# Custom 55g Canopy



## soccerdude3131 (Jan 18, 2010)

Hey guys so this is my attempt at building a canopy. I've got a 55 gallon tank with low/medium light plants in it so I'm hoping that the two 40 watt bulbs I have in this hood are sufficient. However, if I do decide that I need more light I have left enough space to install a second set of bulbs. I'm going to have the variable speed fans and daylight bulbs on one timer and the moon lights running on a separate timer. My total bill for all wood, stain, fans, leds, bulbs, etc, etc was close to $200. The bulbs alone were $50 so all in all I'm pretty happy with my total. Oh yeah and the hardest part of this whole project was the only power tools I had were a drill, sander, and circular saw! Love to hear some feedback.


----------



## soccerdude3131 (Jan 18, 2010)

More photos...


----------



## killacross (Apr 29, 2010)

wow! why so expensive? either way...me likey!

only thing...you didnt show it in action on your tank


----------



## Aquaticz (May 22, 2009)

expensive = cost of materials
Looks like pine was used ( quite soft) some of it is actually finger jointed. The hinge is all brass $$$. Wonder how he did the korbels with tools listed - maybe a purchased item.

Make sure this is sealed very well to avoid moisture problems.


----------



## SAplantNerd (Aug 9, 2009)

Wow, that's a nice build. Realy like those night lights you have there.


----------



## soccerdude3131 (Jan 18, 2010)

Yeah the wood is a little nicer pine, also the lid was pretty pricey to get that length and width. Yeah the korbels were a little bit of a cheat they were cheap and obviously i don't really have the right tools to do those myself. The moonlights were really something I wanted to incorporate into this build because I have a few catfish that really get active at night. I'm a college kid at home for the summer so I'll post some photos of it in action/on the tank in a week or two when I get back to my house.


----------



## psusaxman2000 (Dec 22, 2009)

I do some furniture building my self and that looks like a monster of a canopy. In terms of dimensions and then the 2x4 backing I'm sure that's not light (no pun intended). 

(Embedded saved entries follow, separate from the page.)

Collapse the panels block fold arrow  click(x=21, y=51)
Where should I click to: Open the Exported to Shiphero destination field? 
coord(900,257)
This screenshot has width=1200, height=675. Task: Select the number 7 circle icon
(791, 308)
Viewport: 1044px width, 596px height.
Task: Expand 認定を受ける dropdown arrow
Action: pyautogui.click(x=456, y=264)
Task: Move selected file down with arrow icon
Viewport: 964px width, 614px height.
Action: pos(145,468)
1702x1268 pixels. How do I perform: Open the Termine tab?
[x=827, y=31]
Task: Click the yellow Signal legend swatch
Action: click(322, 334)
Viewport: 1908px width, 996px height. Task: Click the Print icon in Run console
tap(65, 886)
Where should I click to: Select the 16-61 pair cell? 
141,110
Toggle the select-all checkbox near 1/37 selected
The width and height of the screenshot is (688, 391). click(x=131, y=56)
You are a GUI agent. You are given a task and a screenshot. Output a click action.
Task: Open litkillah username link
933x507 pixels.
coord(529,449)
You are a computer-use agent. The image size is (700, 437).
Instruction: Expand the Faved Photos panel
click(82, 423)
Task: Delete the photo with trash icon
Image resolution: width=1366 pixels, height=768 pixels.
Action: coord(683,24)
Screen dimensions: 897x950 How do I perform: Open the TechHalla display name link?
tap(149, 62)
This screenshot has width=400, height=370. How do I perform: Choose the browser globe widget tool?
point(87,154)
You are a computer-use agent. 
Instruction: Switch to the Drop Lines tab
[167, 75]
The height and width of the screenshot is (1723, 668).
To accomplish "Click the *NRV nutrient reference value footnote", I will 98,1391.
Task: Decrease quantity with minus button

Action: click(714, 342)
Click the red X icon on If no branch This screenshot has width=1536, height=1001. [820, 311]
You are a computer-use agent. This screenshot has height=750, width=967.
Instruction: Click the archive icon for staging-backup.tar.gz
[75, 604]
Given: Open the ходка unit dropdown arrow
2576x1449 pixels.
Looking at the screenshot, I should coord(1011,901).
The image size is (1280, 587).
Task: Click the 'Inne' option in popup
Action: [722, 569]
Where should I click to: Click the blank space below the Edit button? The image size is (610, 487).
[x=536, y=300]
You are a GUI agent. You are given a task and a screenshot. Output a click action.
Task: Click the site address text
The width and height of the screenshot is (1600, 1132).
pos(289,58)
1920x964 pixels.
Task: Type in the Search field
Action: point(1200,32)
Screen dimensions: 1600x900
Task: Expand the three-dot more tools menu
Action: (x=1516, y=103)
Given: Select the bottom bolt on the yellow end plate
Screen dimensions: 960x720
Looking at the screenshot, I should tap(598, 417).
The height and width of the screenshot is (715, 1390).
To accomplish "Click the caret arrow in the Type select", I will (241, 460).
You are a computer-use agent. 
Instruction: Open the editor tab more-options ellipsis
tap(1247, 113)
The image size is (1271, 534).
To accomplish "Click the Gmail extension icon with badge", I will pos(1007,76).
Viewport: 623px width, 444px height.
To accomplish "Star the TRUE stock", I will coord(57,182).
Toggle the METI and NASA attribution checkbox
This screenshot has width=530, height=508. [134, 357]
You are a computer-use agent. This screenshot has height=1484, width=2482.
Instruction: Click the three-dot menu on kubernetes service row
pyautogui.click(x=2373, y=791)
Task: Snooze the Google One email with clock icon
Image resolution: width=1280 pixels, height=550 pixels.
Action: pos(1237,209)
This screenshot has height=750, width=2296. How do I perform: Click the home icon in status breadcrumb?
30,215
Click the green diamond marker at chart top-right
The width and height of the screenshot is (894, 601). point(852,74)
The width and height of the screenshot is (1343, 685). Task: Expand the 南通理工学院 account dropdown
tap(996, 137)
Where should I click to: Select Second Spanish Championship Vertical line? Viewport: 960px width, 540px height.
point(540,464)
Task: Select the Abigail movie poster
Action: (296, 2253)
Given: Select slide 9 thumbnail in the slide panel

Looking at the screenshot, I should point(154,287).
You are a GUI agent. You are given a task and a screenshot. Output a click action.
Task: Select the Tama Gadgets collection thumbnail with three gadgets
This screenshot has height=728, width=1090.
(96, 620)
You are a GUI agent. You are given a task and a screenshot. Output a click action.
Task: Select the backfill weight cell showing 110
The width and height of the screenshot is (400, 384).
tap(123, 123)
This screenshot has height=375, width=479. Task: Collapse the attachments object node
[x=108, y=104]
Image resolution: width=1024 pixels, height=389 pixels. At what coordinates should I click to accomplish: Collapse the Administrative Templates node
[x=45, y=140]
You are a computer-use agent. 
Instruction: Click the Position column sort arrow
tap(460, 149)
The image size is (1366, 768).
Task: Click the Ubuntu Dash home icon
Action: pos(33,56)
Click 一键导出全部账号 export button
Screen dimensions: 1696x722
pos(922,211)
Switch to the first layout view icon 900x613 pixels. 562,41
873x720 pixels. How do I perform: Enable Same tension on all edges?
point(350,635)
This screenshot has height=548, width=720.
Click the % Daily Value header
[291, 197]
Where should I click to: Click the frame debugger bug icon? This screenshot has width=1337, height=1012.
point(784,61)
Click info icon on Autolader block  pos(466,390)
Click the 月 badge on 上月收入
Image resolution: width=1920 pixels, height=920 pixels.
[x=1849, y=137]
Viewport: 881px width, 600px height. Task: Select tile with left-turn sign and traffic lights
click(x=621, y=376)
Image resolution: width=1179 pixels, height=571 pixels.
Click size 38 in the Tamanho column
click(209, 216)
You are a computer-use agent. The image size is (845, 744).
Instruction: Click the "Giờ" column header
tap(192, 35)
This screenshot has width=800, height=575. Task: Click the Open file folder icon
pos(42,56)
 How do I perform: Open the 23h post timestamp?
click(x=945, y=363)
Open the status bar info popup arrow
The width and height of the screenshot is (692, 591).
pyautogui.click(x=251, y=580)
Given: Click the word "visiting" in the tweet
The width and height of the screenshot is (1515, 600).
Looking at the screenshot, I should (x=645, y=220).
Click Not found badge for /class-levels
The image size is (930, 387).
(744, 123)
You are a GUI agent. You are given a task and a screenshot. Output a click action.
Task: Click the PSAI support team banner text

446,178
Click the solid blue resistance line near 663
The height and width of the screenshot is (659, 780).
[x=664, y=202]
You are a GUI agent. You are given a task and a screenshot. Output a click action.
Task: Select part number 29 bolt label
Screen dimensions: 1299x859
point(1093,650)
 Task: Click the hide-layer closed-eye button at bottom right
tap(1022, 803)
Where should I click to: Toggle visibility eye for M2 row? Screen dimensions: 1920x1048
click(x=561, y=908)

Looks good and would love to see it on the tank in action.


----------



## TetraGuy72 (Dec 12, 2009)

Looks good. I have that same shop light in my DIY canopy on my 55g.


----------



## soccerdude3131 (Jan 18, 2010)

Hey guys sorry it took so long here are a couple of pics of the canopy in action. They aren't the best photos in the world especially the night lights, they look better in person. I think I'll probably at more LEDs at a later date.


----------